Visit to the Professor Hassnain's family,
and to the Rozabal
From India Journal, pp. 64 and 74,
by Mary M. Leue, 1993

Srinagar,

Tuesday, April 25th, 1989.
 
I had taken lodging on a donga boat - a tiny house boat - moored on the shore of Dal Lake. My hosts were a Muslim family, two brothers, Yusuf and Mustafa, their parents, wives and children.

My first day in Srinagar. Truly this was to be a day to remember, in every sense of the word! It began very well. Mustafa's father looked like a Turk, quite distinguished, with silvered hair sleek to his narrow head, brown skin and a thin mustache, clothed, like most Kashmiri men, in a loose grey woolen poncho with sleeves.

He spoke pretty good English, and had an authoritative manner. After breakfast, he inquired where I wished to go first, and took me by rickshaw to "my" tomb‚ the Rozabal, after paddling me across the water to the mainland in the family shikara. It was locked, so I could not really see very well inside, but I found it very moving. I would have liked to be there alone for awhile to meditate. Instead, I took pictures.

The following day I was able to persuade the father, whom I called simply "the old man," not knowing his name, to take me to Professor Hassnain's house, and then to the Rozabal.

Wednesday, April 26.

In the morning the old man accompanied me to a taxi (not a rickshaw,) and we figured out where the Dastgir House of the New Housing Colony of the suburb of Srinagar called Chanatora, the home of Professor Fida M. Hassnain, was and drove there. I did not have his phone number, having written him at the University of Kashmir and received no reply, and my host was very doubtful of our ability to find it. It took close to half an hour to arrive, with many stops for directions. The house, a fairly large two-story building surrounded by a high metal fence and gate with a door in it, was very pleasant, with grass, gardens, trees and a veranda. A two-year-old boy was wailing for "Mama" within the garden as we walked toward the house, and a middle-aged woman came around the corner and picked him up. I introduced myself. She spoke only a little English, but invited us to come and sit on the porch, and called her daughter, a charming, evidently highly educated and very friendly woman, the mother of the child. The older woman was Mrs. Hassnain. We talked for half an hour or more. I told her of my wish to speak with her father, who she said was in Germany but would be in Delhi staying with his brother on his return, sometime after May 9th. She gave me the uncle's card with his phone number and urged me to call him. We also talked about my upcoming visit to Ladakh and contact with the Nipponzan Myohoji Buddhists, of which she had not heard, and was very interested. I gave her their names and addresses in Delhi and Leh.

She asked about my family and I asked what she did, which was struggling to promote the use of ground-up weed seeds before applying nitrate fertilizer, since this reduces the need for using so much. Her research is in cancer and its relationship to the nitrates level in the soil.
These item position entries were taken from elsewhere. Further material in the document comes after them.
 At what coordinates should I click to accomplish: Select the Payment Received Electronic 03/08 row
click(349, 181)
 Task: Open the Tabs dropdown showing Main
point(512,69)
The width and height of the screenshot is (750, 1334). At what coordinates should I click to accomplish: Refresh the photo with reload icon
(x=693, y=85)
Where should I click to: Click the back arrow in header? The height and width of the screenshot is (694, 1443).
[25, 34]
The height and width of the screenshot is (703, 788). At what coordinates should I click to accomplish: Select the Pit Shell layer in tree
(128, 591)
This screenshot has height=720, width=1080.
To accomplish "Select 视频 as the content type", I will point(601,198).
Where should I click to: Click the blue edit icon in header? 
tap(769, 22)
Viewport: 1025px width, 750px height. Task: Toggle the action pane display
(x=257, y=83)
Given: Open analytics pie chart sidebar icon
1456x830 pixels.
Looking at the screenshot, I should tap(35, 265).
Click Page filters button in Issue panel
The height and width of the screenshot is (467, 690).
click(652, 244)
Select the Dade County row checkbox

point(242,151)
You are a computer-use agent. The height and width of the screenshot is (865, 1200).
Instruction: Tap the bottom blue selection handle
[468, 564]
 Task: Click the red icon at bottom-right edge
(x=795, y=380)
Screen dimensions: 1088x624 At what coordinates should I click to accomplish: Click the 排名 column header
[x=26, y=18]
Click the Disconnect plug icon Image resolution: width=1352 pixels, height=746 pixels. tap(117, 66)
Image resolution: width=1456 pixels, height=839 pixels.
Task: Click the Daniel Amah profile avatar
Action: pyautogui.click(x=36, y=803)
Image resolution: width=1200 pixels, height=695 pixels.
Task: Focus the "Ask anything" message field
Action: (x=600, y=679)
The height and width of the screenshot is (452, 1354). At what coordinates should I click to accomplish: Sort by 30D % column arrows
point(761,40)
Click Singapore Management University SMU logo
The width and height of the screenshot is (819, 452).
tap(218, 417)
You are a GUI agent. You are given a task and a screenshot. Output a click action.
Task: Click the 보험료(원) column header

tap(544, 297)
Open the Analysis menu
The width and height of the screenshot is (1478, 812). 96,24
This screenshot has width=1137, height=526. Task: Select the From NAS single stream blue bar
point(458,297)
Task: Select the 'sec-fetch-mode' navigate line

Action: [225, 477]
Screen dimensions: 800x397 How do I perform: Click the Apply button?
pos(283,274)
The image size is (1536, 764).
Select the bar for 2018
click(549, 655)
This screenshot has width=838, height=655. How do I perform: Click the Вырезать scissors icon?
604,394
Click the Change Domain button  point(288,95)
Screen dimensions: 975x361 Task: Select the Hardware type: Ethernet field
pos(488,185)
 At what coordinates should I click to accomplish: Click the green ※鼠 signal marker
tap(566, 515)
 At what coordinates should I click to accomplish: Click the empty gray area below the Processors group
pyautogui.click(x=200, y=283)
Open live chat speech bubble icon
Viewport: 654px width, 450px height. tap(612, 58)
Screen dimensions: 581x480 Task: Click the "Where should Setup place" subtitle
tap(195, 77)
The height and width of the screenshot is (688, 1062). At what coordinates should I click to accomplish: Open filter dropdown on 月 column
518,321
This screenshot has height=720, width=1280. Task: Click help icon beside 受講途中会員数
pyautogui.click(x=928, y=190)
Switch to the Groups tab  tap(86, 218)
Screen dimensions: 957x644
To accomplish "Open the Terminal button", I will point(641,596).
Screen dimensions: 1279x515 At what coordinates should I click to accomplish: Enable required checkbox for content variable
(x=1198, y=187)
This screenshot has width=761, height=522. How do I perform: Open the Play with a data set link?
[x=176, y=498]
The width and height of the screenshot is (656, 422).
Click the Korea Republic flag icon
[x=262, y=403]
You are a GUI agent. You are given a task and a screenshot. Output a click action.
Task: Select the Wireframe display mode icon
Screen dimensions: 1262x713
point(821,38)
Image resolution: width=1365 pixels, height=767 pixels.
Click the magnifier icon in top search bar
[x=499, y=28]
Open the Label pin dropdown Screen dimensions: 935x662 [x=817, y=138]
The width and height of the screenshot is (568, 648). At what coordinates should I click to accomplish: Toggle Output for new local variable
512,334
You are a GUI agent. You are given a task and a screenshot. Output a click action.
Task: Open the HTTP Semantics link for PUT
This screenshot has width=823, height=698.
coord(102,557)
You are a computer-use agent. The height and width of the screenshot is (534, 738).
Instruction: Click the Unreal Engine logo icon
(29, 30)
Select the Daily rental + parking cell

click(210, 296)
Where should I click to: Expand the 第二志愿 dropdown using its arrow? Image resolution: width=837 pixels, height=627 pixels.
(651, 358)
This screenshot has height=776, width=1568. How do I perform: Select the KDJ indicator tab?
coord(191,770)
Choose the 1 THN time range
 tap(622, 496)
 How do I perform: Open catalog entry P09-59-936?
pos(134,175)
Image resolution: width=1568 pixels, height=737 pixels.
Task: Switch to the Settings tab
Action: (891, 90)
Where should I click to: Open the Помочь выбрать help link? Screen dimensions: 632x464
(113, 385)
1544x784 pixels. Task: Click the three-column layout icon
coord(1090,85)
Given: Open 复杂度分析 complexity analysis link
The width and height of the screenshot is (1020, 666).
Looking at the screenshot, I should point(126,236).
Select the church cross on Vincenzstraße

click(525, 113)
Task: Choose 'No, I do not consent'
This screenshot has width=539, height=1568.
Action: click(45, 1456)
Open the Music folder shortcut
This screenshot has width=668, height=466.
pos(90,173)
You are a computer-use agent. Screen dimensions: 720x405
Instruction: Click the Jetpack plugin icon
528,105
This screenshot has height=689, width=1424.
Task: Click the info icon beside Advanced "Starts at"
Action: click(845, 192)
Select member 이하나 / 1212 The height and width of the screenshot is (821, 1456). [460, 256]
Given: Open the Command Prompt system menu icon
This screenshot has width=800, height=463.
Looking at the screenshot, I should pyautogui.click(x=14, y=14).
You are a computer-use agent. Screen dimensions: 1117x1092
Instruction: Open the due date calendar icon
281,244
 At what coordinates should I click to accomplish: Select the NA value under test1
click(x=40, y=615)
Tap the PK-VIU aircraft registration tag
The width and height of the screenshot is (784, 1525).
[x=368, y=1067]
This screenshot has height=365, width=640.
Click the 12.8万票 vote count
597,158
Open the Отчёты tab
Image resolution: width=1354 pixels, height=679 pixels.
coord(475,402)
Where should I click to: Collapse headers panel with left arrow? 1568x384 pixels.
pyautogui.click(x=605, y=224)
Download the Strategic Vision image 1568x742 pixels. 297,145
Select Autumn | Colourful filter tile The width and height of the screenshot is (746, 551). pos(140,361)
They had done a lot of research on this weed seed process and hoped to get funding to begin to manufacture it, when the company was bought up by a Swedish company which was not interested in capitalizing their work. I mentioned what had happened to Ellen's work on developing potatoes from true seed. She invited me to return, telephoning first, which I will try to do. My "family" is not much on the telephone, but Yusuf did say they have one, so we will see.

On the way home, we stopped to visit the Kashmir Museum, which was very impressive! Many beautiful things, Hindu statues, textiles, paintings, papier-maché, weapons, books, coins, costumes and more.

Then we stopped again at the Rozabal, which had been closed the first time. This time a guide who was showing it to a group of Americans had the key so we got to go in and I even had a few minutes alone there before the guide came in (with only two men!). The women waited outside!

I was glad for the time alone there, and bowed down before the deep feeling of belonging I was experiencing, reaching out to the energy body of the being whose spirit still dwelt therein. I sensed, rather than smelled, a powerful aura of roses as I approached the tall iron cage - a kind of wide-mesh screen - which enclosed the draped catafalque within. Several ribbons were attached to wires of the mesh.

I didn't feel it would be appropriate to dowse the energy of that space, as I had done in so many other sacred places, but even without such an external confirmation, touching the wire of the cage, I experienced a vivid sense of presence in its interior. It felt almost like being welcomed home. I did not want to leave, but now the women were coming inside, and I needed to let go of the feelings.

I touched my crystal to the place on the screen where I imagined the heart of that energy body to be, knowing this act to be an act of my own creating, but still feeling it to be a fitting tribute to the timeless aspect of that Life.

From India Journal, Down-to-Earth Books, 1993.